Entre l’écriture de ses mémoires et le tournage du documentaire qui lui est consacré, elle descend tous les jours dans sa galerie, toujours prête à offrir une chance à de jeunes talents. Il se murmure même qu’elle fera un come-back dans la saison 2 d’And just like that, le reboot de SATC sur lequel officie son amie Molly Rogers.
Un caméo comme celui de Kim Cattrall qui lui a demandé de l’habiller pour son bref retour sur le set du show. Un look déjà légendaire, assurément.
En bref
- Naissance le 12 février 1942 dans le Queens d’un père arménien et d’une mère grecque.

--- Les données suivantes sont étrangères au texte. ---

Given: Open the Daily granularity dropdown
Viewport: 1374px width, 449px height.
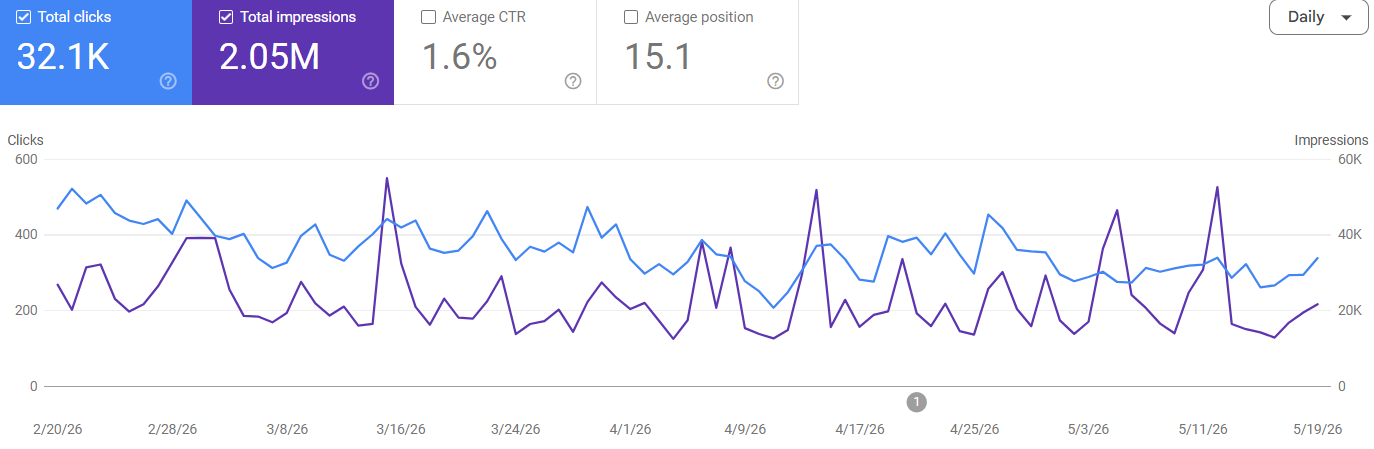Looking at the screenshot, I should (x=1318, y=17).
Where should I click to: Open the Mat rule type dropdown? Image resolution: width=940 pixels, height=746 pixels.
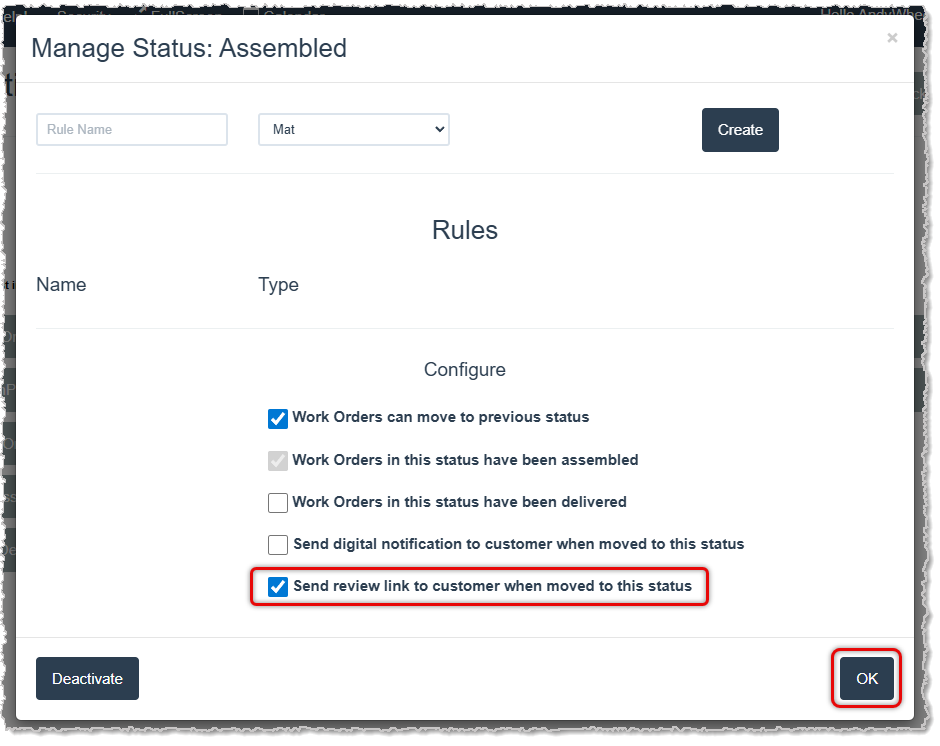pos(354,129)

Sa famille a monté un business de nettoyage à sec où elle apprend dès l’enfance à manipuler les vêtements.
- Elle s’inscrit à l’Université de New York (NYU) où elle étudie les sciences politiques et la philo.
- En 1966, elle ouvre une boutique, Pants Pub, dans Greenwich Village. Le magasin déménagera et changera de nom en 1971 pour s’appeler Patricia Field. Il ne fermera que 50 ans plus tard. Elle ouvre aussi l’ARTFashion Gallery.
- En 1998, la série Sex and the City débute à l’écran. Pat Field en signe les costumes, mêlant pièces vintage, trouvailles à 5 dollars et accessoires hors de prix.
- En 2007, nomination aux Oscars, catégorie meilleurs costumes, pour Le diable s’habille en Prada.
- En 2019, elle devient consultante pour la série Emily in Paris.
Pat in the City: My Life of Fashion, Style and Breaking All the Rules, par Patricia Field, Harper Collins (disponible en anglais uniquement)
Happy Clothes: A Film About Patricia Field, documentaire de Michael Selditch.